Select every line below containing the word "agent".

(Saved entries)
════════════════════
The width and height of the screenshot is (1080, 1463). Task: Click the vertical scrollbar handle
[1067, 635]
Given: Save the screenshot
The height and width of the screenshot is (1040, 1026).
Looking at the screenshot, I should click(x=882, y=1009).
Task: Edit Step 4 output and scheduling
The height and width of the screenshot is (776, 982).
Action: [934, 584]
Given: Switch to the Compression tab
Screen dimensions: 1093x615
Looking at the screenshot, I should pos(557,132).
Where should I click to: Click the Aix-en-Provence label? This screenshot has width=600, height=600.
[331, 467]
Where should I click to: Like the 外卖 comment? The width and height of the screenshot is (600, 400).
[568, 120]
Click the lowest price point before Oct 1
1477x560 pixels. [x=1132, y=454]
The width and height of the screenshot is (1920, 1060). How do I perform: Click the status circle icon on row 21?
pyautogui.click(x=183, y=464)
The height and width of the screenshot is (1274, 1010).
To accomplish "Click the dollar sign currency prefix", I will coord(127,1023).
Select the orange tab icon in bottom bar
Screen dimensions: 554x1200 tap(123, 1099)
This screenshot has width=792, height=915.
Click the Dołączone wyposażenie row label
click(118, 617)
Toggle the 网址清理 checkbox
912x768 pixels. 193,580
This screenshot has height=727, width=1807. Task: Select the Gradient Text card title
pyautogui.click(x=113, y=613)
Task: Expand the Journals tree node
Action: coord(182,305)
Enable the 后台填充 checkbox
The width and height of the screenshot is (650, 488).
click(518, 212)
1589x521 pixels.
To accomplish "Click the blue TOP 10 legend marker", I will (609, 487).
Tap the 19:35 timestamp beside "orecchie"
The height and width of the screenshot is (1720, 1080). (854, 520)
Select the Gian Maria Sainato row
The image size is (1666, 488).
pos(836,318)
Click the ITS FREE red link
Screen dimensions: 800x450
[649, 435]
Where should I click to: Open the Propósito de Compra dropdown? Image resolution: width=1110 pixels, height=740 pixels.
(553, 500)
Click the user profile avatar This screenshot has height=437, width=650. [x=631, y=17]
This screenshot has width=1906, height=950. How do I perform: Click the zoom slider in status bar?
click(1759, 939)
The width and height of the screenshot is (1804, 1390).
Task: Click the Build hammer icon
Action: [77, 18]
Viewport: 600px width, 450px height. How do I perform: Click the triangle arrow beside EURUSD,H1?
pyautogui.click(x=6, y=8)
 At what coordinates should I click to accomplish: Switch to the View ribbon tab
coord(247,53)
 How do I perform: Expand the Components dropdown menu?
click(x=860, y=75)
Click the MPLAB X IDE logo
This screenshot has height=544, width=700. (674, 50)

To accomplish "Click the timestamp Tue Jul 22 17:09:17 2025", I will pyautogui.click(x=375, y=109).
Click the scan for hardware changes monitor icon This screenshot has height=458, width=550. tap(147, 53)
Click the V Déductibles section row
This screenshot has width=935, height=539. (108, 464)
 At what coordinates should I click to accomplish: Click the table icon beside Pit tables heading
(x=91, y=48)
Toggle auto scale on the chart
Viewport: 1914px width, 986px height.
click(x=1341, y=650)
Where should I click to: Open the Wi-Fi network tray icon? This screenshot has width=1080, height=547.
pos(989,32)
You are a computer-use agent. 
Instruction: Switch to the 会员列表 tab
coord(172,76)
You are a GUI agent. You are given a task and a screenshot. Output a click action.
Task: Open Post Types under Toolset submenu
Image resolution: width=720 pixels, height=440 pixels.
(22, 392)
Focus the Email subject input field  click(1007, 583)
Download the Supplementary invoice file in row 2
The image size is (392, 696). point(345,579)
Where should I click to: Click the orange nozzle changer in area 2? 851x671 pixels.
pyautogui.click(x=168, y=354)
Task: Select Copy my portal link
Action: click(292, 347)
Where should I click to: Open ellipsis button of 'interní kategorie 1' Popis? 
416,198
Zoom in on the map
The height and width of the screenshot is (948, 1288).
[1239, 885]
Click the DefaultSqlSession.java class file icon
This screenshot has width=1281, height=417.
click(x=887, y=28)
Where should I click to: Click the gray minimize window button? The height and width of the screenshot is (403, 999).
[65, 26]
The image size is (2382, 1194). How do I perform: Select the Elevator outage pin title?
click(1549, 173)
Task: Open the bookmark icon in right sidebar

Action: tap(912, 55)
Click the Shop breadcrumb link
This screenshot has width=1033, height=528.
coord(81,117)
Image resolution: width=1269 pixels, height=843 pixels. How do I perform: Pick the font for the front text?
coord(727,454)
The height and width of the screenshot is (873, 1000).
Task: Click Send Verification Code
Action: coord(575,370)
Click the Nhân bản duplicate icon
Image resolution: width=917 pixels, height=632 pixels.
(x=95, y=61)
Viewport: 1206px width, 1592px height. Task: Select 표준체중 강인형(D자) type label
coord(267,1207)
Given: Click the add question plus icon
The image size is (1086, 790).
════════════════════
Solution to the exercise:
You are a computer-use agent. 
You are a GUI agent. You are given a task and a screenshot. Output a click action.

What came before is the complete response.